The Immunodeficiency Side
The “immunology” half of the specialty is less visible to most people but equally important. Primary immunodeficiencies are inherited conditions where one component of the immune system doesn’t develop or function properly. Warning signs include infections that are unusually frequent, severe, or caused by organisms that rarely trouble healthy people. Chronic sinus infections, repeated pneumonias, persistent ear infections in childhood, and poor response to antibiotics can all point toward an underlying immune defect.
One of the more common forms is common variable immunodeficiency (CVID), where the body fails to produce enough protective antibodies. Diagnosis requires finding low antibody levels in the blood, poor responses to vaccines, and ruling out other explanations. Many people with CVID also develop autoimmune problems, where the same malfunctioning immune system attacks the body’s own tissues.

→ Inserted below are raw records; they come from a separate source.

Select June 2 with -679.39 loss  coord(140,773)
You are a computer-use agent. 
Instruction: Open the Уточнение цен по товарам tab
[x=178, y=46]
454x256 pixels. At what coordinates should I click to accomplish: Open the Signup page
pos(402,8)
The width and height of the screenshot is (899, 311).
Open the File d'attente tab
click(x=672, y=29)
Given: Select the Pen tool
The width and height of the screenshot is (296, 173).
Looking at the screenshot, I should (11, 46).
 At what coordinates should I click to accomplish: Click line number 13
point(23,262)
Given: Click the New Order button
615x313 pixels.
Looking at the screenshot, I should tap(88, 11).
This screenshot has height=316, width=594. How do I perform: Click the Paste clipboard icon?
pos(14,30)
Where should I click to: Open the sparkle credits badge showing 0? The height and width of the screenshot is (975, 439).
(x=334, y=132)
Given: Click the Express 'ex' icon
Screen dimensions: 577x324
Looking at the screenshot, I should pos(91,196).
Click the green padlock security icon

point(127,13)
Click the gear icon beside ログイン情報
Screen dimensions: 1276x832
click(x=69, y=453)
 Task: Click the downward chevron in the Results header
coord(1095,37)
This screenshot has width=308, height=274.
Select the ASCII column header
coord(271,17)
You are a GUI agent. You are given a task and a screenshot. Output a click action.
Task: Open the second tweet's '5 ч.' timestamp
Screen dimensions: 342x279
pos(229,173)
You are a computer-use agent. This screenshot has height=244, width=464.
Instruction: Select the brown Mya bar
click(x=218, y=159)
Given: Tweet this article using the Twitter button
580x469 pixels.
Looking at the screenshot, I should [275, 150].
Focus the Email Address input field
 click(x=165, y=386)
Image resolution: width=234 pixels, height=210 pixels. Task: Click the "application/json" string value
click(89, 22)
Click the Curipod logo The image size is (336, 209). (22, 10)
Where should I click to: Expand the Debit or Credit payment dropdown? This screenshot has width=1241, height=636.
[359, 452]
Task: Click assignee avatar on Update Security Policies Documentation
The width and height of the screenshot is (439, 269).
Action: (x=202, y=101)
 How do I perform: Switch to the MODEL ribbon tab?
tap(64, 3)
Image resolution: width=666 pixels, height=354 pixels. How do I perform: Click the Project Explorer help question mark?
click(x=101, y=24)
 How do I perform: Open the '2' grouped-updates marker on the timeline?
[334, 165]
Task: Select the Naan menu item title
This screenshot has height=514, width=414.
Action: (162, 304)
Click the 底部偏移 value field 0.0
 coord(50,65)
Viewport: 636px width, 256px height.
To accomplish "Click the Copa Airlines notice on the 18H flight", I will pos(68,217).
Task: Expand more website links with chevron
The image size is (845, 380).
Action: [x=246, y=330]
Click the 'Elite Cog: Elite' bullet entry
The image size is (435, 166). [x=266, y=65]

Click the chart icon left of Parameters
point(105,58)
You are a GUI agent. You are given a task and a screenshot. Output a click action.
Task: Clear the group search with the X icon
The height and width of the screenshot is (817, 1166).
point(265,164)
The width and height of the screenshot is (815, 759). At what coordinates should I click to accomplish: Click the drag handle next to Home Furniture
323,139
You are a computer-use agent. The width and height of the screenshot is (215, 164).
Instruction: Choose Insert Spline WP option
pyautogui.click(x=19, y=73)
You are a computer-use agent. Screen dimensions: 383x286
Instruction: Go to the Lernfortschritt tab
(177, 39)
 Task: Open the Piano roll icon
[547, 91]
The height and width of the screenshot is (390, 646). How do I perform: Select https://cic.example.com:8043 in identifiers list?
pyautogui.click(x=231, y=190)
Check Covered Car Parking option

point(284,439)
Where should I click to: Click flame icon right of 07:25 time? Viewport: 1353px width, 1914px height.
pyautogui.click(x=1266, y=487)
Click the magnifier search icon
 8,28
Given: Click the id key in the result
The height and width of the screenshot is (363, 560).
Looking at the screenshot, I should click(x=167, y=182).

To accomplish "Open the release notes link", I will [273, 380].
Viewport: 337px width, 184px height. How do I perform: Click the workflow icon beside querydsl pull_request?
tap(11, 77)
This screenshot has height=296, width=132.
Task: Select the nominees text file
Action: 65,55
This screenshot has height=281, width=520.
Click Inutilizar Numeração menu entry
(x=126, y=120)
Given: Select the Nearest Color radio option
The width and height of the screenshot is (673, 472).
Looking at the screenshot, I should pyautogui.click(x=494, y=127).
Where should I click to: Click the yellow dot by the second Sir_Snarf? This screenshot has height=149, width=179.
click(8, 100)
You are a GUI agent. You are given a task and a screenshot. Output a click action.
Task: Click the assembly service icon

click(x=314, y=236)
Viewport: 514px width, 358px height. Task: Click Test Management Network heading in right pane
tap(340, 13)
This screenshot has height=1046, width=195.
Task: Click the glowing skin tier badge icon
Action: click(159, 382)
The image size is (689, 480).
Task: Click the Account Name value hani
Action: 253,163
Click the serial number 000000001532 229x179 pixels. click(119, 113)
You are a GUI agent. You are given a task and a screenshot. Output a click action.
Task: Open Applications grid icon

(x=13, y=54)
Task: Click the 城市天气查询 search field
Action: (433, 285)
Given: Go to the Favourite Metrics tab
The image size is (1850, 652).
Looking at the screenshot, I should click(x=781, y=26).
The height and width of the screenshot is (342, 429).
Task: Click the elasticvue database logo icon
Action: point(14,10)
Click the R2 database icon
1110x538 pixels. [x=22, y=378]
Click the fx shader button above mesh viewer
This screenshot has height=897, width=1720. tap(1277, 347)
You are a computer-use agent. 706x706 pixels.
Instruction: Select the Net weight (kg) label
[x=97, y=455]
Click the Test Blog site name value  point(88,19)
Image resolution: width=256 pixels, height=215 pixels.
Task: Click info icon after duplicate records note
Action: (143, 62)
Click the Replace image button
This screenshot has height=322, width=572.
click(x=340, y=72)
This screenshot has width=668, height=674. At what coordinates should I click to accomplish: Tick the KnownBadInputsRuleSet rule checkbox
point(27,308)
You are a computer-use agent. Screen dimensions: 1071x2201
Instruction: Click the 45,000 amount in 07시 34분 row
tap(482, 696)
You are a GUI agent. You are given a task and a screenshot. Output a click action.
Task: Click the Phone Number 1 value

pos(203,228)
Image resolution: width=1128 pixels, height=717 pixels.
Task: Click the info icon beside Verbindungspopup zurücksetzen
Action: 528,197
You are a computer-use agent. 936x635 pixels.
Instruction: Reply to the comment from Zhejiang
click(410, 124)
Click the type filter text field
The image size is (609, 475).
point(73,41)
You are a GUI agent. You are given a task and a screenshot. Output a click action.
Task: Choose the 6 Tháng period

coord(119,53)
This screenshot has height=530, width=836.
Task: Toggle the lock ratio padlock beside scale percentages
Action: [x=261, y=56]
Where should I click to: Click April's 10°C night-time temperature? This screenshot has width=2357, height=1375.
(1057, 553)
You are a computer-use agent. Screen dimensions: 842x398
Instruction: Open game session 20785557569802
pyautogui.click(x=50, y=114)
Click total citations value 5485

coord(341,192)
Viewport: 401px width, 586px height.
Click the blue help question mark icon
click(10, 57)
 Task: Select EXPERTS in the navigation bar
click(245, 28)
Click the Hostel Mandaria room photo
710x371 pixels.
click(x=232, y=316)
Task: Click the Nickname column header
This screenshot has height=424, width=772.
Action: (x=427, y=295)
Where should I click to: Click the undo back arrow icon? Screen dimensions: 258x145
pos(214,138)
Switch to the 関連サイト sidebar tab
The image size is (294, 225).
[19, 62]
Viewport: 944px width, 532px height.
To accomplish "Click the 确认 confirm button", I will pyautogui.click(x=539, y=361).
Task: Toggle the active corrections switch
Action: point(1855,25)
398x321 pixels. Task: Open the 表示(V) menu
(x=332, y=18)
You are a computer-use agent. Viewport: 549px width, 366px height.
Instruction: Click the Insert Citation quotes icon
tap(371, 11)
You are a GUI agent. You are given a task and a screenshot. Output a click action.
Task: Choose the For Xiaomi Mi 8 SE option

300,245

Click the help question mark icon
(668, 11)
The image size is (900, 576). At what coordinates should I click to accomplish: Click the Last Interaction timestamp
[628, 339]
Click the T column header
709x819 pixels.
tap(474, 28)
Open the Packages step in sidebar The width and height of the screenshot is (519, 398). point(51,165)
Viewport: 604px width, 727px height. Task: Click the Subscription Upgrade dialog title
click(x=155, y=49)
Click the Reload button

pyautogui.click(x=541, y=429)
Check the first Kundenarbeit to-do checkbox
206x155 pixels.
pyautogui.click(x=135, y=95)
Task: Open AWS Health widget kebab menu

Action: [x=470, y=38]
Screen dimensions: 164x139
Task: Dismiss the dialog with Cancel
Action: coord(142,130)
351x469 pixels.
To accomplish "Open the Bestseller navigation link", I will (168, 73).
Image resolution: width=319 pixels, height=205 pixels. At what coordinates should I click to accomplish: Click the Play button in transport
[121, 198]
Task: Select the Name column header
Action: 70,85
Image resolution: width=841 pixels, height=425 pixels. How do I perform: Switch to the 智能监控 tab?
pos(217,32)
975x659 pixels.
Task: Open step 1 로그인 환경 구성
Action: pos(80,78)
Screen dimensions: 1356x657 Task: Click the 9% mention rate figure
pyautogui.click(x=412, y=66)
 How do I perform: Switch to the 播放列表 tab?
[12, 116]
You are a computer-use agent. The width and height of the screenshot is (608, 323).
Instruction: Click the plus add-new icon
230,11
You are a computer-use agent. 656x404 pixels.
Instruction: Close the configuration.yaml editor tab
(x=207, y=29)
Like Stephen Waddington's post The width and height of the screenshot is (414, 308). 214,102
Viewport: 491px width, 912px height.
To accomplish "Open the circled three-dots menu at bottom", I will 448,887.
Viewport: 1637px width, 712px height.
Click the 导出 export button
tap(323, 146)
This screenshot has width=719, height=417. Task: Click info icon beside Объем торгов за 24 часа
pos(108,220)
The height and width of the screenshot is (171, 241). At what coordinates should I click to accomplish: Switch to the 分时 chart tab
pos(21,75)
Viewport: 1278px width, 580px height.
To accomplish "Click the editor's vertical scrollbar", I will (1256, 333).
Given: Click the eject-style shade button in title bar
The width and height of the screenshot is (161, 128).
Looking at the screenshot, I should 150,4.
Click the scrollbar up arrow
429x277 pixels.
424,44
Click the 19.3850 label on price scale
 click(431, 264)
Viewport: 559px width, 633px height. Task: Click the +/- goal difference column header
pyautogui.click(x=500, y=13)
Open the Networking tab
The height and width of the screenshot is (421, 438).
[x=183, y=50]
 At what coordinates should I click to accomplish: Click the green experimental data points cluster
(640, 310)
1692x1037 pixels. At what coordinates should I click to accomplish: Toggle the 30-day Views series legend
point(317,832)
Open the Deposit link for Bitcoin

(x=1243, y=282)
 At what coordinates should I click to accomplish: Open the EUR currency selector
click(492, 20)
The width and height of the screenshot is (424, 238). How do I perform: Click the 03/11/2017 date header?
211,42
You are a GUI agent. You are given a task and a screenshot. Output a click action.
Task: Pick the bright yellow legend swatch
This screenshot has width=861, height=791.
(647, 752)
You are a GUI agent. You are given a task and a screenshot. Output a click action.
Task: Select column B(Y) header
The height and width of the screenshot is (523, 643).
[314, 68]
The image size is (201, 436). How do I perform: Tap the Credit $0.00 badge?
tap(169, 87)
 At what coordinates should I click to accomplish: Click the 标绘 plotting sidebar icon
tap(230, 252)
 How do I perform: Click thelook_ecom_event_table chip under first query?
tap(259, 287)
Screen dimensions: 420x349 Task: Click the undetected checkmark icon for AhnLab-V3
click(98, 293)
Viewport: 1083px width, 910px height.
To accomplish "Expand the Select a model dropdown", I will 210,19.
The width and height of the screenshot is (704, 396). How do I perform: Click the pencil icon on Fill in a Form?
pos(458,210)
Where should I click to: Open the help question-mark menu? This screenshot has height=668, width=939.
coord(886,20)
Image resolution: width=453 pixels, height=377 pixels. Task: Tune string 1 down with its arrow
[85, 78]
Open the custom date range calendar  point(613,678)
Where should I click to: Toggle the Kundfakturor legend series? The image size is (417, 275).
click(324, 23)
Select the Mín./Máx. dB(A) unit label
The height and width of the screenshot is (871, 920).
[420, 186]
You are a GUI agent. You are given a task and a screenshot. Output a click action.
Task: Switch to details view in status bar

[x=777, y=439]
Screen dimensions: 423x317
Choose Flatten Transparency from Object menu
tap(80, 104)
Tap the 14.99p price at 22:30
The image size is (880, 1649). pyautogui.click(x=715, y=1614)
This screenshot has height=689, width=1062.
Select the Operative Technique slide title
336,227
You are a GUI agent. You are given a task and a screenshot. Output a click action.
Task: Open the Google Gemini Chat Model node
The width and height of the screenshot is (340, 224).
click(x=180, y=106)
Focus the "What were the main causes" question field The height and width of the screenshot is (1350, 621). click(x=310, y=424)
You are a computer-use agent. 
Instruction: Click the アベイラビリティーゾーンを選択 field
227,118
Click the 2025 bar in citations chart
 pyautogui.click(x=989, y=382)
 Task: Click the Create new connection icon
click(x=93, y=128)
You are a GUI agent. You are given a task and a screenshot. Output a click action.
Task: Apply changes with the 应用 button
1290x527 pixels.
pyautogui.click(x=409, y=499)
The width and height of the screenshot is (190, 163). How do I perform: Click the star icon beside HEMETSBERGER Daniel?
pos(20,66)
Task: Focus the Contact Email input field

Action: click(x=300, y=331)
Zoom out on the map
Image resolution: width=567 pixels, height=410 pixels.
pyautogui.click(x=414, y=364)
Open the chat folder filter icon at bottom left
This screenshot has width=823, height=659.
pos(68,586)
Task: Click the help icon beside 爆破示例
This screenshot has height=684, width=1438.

Treatment for immunodeficiencies often centers on replacing what the immune system can’t produce. For antibody deficiencies, that means regular infusions of immunoglobulin, either through an IV at a clinic or through smaller, more frequent injections under the skin at home. These infusions supply the antibodies needed to fight routine infections and typically continue for life.
Who Should See an Allergist-Immunologist
You don’t need a referral for every seasonal sniffle. Over-the-counter antihistamines handle mild allergies well. But if your symptoms persist despite medication, if you’ve had a severe allergic reaction and don’t know the trigger, if you’re dealing with recurring infections that don’t resolve normally, or if asthma is limiting your daily activities, an allergist-immunologist has the specialized tools and training to move beyond symptom management toward answers and longer-term solutions.